Sebagian ahli tafsir berkata: “Yaitu apabila engakau
telah selesai dari urusan duniamu, maka bersungguh-sungguhlah beribadah kepada
Rabb-mu.” Firman Allah tersebut bukan berarti anjuran untuk cinta terhadap
dunia, tetapi anjuran untuk mengambil bekal dan bagian didunia.
Sufyan ats-Tsauri rahimahullah berkata: “Apabila
dirumahmu sudah ada gandum, maka beribadahlah. Jika tidak ada maka carilah.

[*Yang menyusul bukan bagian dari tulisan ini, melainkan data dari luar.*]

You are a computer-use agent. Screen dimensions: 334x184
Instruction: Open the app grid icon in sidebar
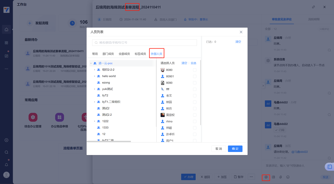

Wahai anak Adam, gerakkanlah tanganmu, semoga hal itu akan menjadi sebab
datangnya rizki.”
Sebagian ahli hikmah mengatakan: “bukan termasuk cinta
dunia apabila mencari rizki untuk menjaga kehormatan, dan buka termasuk
semangat terhadap dunia apabila mencari sesuatu yang dapat menopang kebutuhan
pokok bagi badan.” (Adab ad-Dunya wad Dien hlm. 212-213, al-Mawardi,
Tahqiq: Yasin Muhammad Sawwas).
Kehidupan Rasulullah Shallallahu ‘alaihi wa sallam
1.
Umar bin
Khoththob radhiallahu ‘anhu berkata: “Aku menamui Rasulullah shallallahu
‘alaihi wa sallam dan beliau sedang berbaring diatas tikar yang bertenun,
tidak ada kasur diatasnya. Tikar tersebut meninggalkan bekas pada tubuhnya. Beliau
bersandar dengan bantal. Aku melihat sisi rumah Rasulullah shallallahu
‘alaihi wa sallam dan aku tidak menjumpai sesuatu pun yang menakjubkan
kecuali ada tiga buah kulit hewan yang belum selesai disamak. Aku berkata:
“Wahai Rasulullah shallallahu ‘alaihi wa sallam, berdoalah kepada Allah agar
memberi keluasan kepada umatmu, sesungguhnya Persia dan Romawi telah diberi keluasan
dalam masalah dunia padahal mereka tidak beribadah kepada Allah!” Rasulullah shallallahu
‘alaihi wa sallam sambil bersandar berkata: “Apakah engkau ragu wahai Ibnul
Khoththob? Mereka adalah sekelompok kaum yang kebaikan mereka telah disegerakan
didunia ini.” (HR. Bukhori: 2336, Muslim: 1479).
2.
Aisyah berkata :
“Sesungguhnya kami melihat hilal pergantian bulan dalam kurun waktu dua bulan,
dan selama itu tidak ada api yang menyala di rumah Rasulullah shallallahu
‘alaihi wa sallam (tidak ada sesuatu yang dimasak). Yang ada hanya air dan
korma. Hanya saja kadang-kadang ada tetangga Anshor yang memberi susu, beliau
minum dan memberi minum kepada kami.” (HR. Bukhori: 2428, Muslim: 2972).
3.
Anas bin Malik
berkata: “Nabi shallallahu ‘alaihi wa sallam belum pernah makan roti
yang lembut dan daging yang dipanggang hingga beliau meninggal.” (HR. Bukhori:
5070).
Ingatlah selalu Nasihat Syaikh Ibnu Utsaimin rahimahullah:
“Sesungguhnya kehidupan yang tentram dan diridhoi adalah kehidupan akhirat.
Adapun dunia, bagaimana enak dan lezatnya pasti akan musnah. Apabila didunia
tidak diiringi dengan amalan sholeh maka itu sebuah kerugian.” (Syarah
Riyadhus Sholihin 3/364).
Allahu a’lam.
Sumber : Abu Abdillah
Syahrul Fatwa as-Salim, Majalah Al Furqon, Edisi 12, 1430 H/2009.